Also, I hope everything works out between you and your man. Take care of yourself and your son first, and I'm sure that everything will just work itself out. That's what happened with us in our relationship. I really don't know what advice I could give, other than maybe don't push him into getting married. I don't know what's going on in his head, but obviously he's scared, and you don't want to force him into making a decision that he might resent you for. I don't know; that's really the only thing I have to say. Let me know how everything works out, and I'm hoping for the absolute BEST :)
Oh, I also wanted to say that I had to learn to keep my mouth shut about disagreements that we would have. I made the mistake of telling my mom/friends something that I didn't like, and they always bring it up now. So, I have to pick and choose very carefully who I 'vent' to about things.
i am so happy to hear i am not alone in this! about 4 or 5 months into our relationship, FI broke up with me. he had a guy freakout where he thought i wanted him to marry me (i hadn't even mentioned it, nor was i thinking it!!!). the breakup lasted a week and it SUCKED. now though, over 2 years later we're fairly newly engaged and totally happy :)
P.S. We were broken up for about 3 months. The longest we'd been apart in 7years.
we broke up once too... at our two year mark... for about a week... in retrospect it was a good thing because a lot of problems surfaced.
@Beautiful Love- Thats is one of my biggest issues i think! I would vent to all my friends when we would fight! And they've told me that i'm the one that made them not like him. I'm not really friends with those people anymore though for a lot of other reasons but it's all related to my relationship with my FI. I don't think I'm pushing at all to get married. He's the one who purposed! IDK I heard from a mutual friend that he wasn't sure how serious i was about wanting him back so our friend said why don't you purpose to her and a week later he did...I know i did wrong but he's not perfect either.I just wish he would figure things out.I know he's not trying to and i know he does love me but I feel like so lost now! Like The day a bought my dress i was soooo HAPPY! and now...i feel like an idiot.
We never broke up officially but we did spend 2 weeks apart (I went & stayed with my parents to get through exam period) when I decided I wasn't ready to get married (we'd been engaged a couple of months). We decided to stick with it (minus the marriage stuff) and a few years later I was more than ready to walk down the aisle. Unfortunately I think I hurt him so badly back then, that he's never 100% recovered. He's happy to be getting married but not as happy as he was the first time around - it took a year after I said I wanted to marry him for him to propose.
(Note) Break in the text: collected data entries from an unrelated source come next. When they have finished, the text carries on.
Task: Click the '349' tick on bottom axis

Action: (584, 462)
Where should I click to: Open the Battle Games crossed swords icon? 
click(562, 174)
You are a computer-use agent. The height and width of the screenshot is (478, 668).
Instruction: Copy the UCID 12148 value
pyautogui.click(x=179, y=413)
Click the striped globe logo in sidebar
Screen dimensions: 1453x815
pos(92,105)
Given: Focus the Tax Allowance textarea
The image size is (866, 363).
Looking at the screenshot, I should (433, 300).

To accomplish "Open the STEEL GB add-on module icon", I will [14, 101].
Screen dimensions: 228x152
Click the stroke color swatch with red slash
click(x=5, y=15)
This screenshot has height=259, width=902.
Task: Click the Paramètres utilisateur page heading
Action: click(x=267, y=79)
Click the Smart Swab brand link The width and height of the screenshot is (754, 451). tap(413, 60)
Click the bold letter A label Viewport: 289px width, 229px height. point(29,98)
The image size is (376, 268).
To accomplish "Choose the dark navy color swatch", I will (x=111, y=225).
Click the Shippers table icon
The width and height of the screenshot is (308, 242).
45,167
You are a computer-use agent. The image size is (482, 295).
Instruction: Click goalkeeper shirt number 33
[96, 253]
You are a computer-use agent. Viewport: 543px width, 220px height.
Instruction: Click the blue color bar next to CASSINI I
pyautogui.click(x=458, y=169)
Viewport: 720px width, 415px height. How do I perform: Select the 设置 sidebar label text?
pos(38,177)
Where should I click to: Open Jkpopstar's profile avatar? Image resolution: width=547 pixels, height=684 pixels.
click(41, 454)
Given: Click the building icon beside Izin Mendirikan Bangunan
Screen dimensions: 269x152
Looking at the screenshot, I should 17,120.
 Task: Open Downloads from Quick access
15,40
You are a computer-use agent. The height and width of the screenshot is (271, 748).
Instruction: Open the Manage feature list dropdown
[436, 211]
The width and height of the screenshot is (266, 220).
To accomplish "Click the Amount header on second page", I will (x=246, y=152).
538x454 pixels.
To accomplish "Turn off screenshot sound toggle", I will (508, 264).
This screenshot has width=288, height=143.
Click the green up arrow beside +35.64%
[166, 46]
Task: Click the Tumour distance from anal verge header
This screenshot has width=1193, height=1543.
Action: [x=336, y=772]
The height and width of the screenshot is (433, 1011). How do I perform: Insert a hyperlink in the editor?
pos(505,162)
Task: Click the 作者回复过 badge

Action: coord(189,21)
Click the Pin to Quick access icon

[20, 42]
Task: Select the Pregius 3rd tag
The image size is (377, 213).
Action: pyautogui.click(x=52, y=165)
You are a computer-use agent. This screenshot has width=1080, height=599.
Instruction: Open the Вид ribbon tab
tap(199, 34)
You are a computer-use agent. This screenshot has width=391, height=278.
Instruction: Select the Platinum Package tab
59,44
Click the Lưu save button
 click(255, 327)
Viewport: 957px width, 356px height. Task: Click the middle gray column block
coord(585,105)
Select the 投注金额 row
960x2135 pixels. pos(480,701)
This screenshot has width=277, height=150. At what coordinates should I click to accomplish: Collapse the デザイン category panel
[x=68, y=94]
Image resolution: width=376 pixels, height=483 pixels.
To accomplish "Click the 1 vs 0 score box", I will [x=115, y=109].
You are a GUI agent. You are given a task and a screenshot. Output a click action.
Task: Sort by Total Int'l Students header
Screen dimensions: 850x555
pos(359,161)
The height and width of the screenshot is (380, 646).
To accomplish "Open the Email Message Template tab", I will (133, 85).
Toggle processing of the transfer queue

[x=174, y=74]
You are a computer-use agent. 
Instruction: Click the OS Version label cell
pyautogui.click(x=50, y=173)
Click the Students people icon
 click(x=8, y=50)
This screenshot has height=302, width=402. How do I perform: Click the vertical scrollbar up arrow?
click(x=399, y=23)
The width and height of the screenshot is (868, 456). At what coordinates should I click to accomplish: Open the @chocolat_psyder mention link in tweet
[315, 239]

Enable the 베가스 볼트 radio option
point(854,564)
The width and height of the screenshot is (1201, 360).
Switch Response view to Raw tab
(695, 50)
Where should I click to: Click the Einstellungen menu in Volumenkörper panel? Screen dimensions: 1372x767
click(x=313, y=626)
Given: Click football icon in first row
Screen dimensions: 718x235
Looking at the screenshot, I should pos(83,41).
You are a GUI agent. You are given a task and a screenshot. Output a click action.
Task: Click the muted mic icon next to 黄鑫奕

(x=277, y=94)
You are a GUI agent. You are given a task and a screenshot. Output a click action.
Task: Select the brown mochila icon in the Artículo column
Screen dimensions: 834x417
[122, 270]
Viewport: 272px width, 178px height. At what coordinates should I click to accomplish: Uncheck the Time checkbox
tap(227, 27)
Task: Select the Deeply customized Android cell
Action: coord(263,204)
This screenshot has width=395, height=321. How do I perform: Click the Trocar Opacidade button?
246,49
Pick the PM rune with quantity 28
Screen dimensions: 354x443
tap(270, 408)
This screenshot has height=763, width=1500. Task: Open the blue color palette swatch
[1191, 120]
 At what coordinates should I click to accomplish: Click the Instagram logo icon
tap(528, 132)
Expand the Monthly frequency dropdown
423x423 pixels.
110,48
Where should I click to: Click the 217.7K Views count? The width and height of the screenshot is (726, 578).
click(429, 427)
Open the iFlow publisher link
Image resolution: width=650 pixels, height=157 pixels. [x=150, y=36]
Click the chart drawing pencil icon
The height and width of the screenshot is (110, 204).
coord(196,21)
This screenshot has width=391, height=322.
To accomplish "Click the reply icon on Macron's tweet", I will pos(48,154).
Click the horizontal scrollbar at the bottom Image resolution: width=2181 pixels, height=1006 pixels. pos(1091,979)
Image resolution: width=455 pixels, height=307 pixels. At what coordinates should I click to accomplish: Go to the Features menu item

But I'm so glad we stuck with it as we are so much better than we used to be :)
During sophomore year of college, we broke up on the phone for like 30 minutes. That was the only semi-break we had.
We broke up for a year, after 2 years of dating, and I didn't handle it very well, but I definitely had a lot of growing up to do. It was definitely good for me in the end... I don't think i necessarily came out of the breakup more "mature" but definitely more willing to see situations from both sides. At least out of all the people I know that have broken up and gotten back together, it's been a good thing. I think if the relationship was rocky, it gave people the ability to evaluate the relationship from the outside and realize that if you guys get back together, it's for the long haul the 2nd time around, or it's not worth getting back together at all. I was a better girlfriend after our breakup. I knew what it was like to be without Mr. Peng and I hated it, and I knew that if I continued to be selfish and overly needy, that it just wasn't going to happen again.
As for our families, I don't think they thought much of it. Mr. Peng's sister and her husband had broken up for a few months and then very soon after they reconciled, they got engaged and married... so breakups were kind of old news to them :)
We broke up for about a week in October 2008 (started dating in December 2007). It was awful for both of us and a week later he asked me to take him back. I loved him too much not to. He broke up with me because he had been married before and wasn't sure he was ready for that. He told me during our pre-marital sessions that he actually just wanted a break not a break-up, but that didn't work out for him.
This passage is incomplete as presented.